My mechanic said that the car is in a great condition. He thought that the dealer would put genuine parts and once done, I don’t have to worry about anything. As a matter of fact, I asked them to email me the copy of the 182 point inspection and it says clearly on the sheet that the tires 8/32 front and 5/32 rear and Brakes MM.
Well good for you. You are certainly telling them that you are no fool anyway. At 32,000 my tires are down to 5/32 (9/32 new). That’s not terribly bad but in the yellow from green but not red yet at 3/32. For me I’m planning that probably get new tires before winter (I figure 1/32 per about 7-8000 miles). So 5 isn’t really requiring immediate attention. Then maybe just get four new ones sometime. Tires are expensive but still no big deal and they wear constantly.
Tire recommendation is to replace at 4/32 , that means a certified vehicle should have better measurements than that. And not by 1/32 .

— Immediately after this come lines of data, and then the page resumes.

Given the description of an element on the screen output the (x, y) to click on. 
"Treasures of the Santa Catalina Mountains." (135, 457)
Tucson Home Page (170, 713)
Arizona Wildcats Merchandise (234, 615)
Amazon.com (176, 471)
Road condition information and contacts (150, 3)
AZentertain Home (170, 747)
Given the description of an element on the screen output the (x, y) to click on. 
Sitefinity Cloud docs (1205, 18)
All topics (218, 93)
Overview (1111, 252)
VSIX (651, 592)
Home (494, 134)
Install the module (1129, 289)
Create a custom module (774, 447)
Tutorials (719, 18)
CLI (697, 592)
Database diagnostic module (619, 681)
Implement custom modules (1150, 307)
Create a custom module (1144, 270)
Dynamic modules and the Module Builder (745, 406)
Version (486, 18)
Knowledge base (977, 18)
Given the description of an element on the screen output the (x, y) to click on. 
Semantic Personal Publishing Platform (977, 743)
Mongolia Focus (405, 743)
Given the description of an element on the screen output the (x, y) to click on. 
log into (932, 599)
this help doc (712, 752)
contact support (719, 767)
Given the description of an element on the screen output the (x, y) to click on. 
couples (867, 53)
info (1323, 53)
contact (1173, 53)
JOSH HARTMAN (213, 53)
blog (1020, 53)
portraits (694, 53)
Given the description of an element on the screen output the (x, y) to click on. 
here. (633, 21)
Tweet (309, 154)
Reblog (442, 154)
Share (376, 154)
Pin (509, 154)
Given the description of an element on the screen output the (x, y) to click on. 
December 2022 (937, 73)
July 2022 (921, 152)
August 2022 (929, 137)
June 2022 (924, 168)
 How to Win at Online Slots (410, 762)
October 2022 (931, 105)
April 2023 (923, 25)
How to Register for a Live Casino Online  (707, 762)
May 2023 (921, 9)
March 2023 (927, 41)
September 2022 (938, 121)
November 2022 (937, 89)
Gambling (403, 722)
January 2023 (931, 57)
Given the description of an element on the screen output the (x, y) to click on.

My son and I are patiently handling the car situation. Thanks to you folks and your guidance.
I am so glad that I did not drive the car home last Saturday. The day off allowed us to deeply think about the car and make sure we hit all the points on our check list:-)
Just my humble opinion again, but I strongly feel that a late model, low miles, Certifed CPO car that went through a 182 point inspection should need absolutely nothing.
During an inspection if a problem is found then that issue should be taken care of before the car is placed for sale.
A Certifed CPO car and you’re already being tagged for reair bills? This dealer may have a “good reputation” but that can also be misleading.
I’m curious about what your mechanic had to say about the engine vibration you mentioned.
Anyway, good luck.
Good call to pay your own mechanic for an inspection. It seems you’ve saved yourself a little money too.
My mechanic mentioned that he had worked on several CRV’s and the vibration is not prominent in this car.